Morris Cerrulo will soon be leaving Ghana, presumably with his pockets fat from the cash of those who followed his message of false hope at the Africa Fresh Fire Conference (Nothing Wanting Financial Prophecy Summit).
One wonders why he didn’t go to the jungle or into dangerous terrain seeking those who’ve never heard the gospel, or to minister to those in abject poverty.
Why didn’t he take his healing message into the burns unit of Korle-Bu or into the wards of the terminally ill?
I felt sad to see young people eagerly rushing to this carnival of debauchery only to come away drugged up on the intoxication of emotional highs. Even Marx could not have envisaged this extreme when he called religion “the opium of the masses”!
I recently wrote in my post Miserable Christians, about the emotional roller coaster ride some people were experiencing with Christianity. One minute you hear them say they are unbelievably happy because Jesus is their friend who they walk with everyday, the next, that they are desperately lonely.
The churches are hyping up the message and the pastors manipulate emotions to trigger false ecstatic highs. People come away literally buzzing, which they mistake for the power of the Holy Spirit. Away from this context, the reality of life hits hard and they fall into despair. Their solution is not the bible but to go back for more. In this way they become addicted to these churches, needing their latest fix in order to escape real life.
The prosperity preachers are failing to prepare Ghanaians, psychologically and emotionally, for the difficulties of being a Christian. They fool them into believing that things are only going to go well for them once they accept Christ and that Christianity is the path of least pain. They kid them into believing that their life is now going to be one big comfort zone. Because they encourage an anti-intellectual, anti-rational approach which is suspicious of real knowledge, very few people actually read the whole bible or question what they are being told. Instead they are content with comforting passages, taken out of context, offering riches and the multiplication of blessings.

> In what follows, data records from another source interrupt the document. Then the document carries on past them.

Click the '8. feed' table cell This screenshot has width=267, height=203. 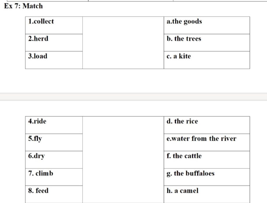pos(54,194)
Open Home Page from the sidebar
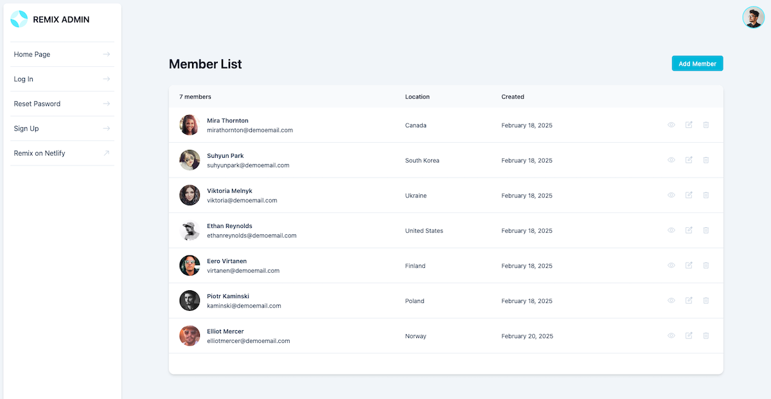 [x=62, y=55]
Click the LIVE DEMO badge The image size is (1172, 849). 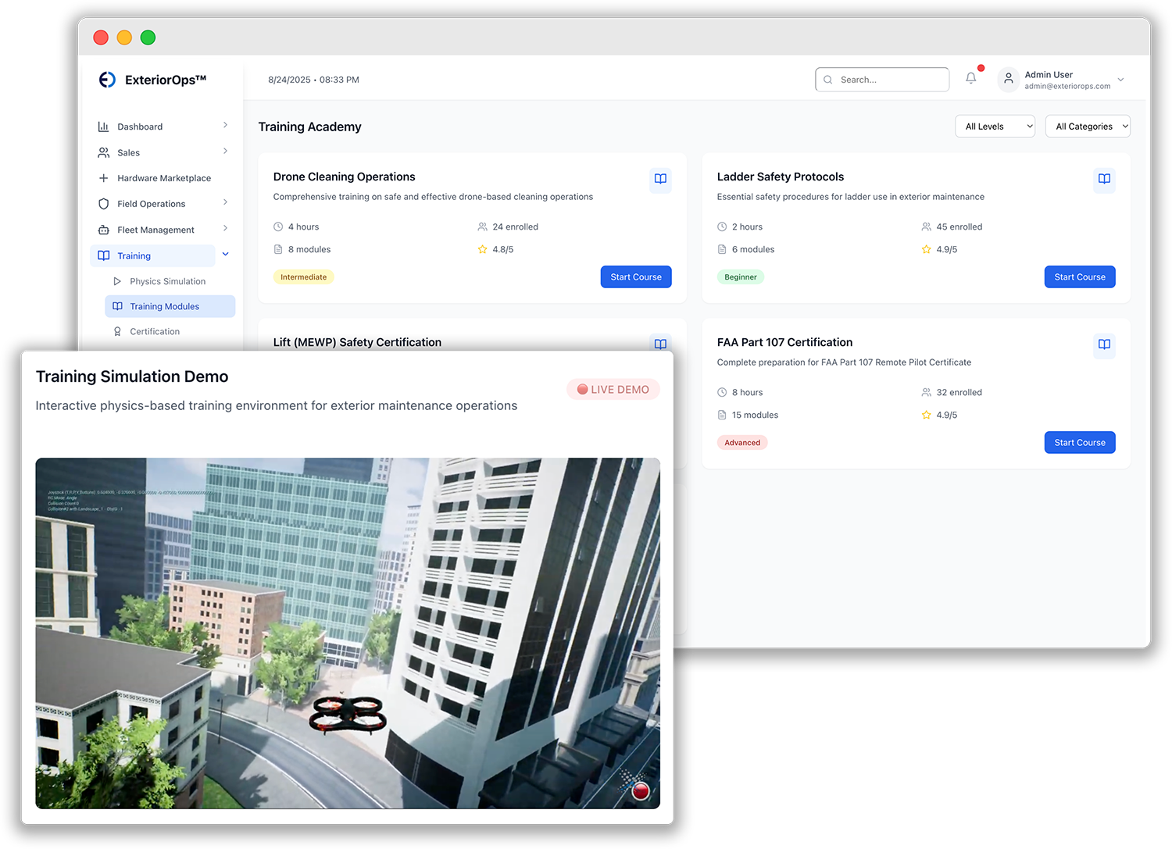click(x=613, y=390)
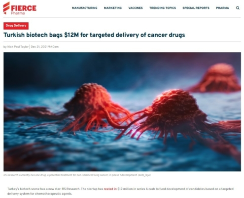The image size is (244, 198).
Task: Expand the Trending Topics menu
Action: (163, 8)
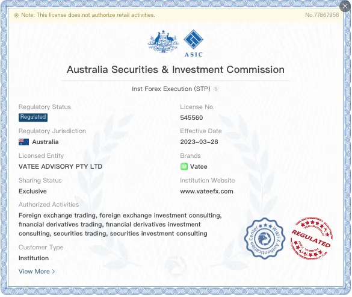
Task: Click the ASIC diamond logo
Action: [x=193, y=39]
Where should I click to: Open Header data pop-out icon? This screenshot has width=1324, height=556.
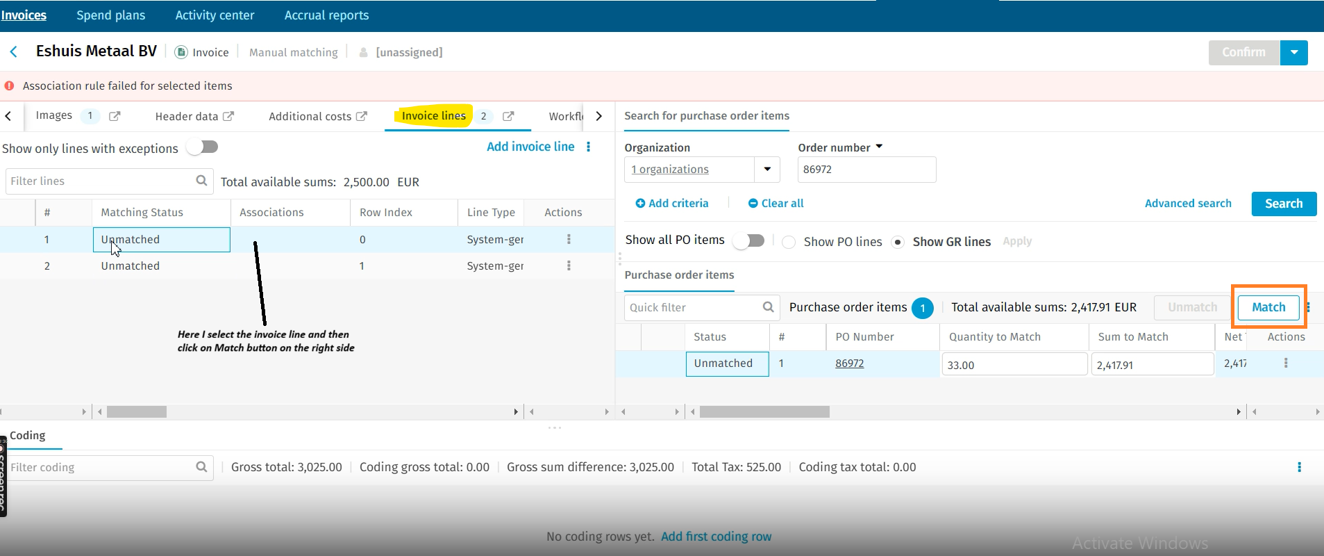[228, 116]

Now Ghanaians have planted their seeds into Cerrulo’s pockets they wait to see his riches multiplied as evidence that, perhaps, it could just happen to them too. The myth of the American dream has translated into Christianity claiming that the existence of a few rich people proves that everyone can become rich.
When this farce is all over, and the emotional highs have subsided, people are left more impoverished and more desperate than before and less equipped to be Christians. Are they now more able to walk the Calvary road, to understand what it means to deny themselves, to follow Jesus and to die every day? Is this is what it means to store up riches in heaven?
But don’t worry. Cerrulo may be going home but there are plenty of others in Ghana who are eager to enjoy our ‘seeds’. So please help them gain the kingdom of heaven right now to show they are truly ‘anointed’ by the fire of God. Then we can look at them covetously in the hope that one day, some of these ‘blessings’ might flow our way!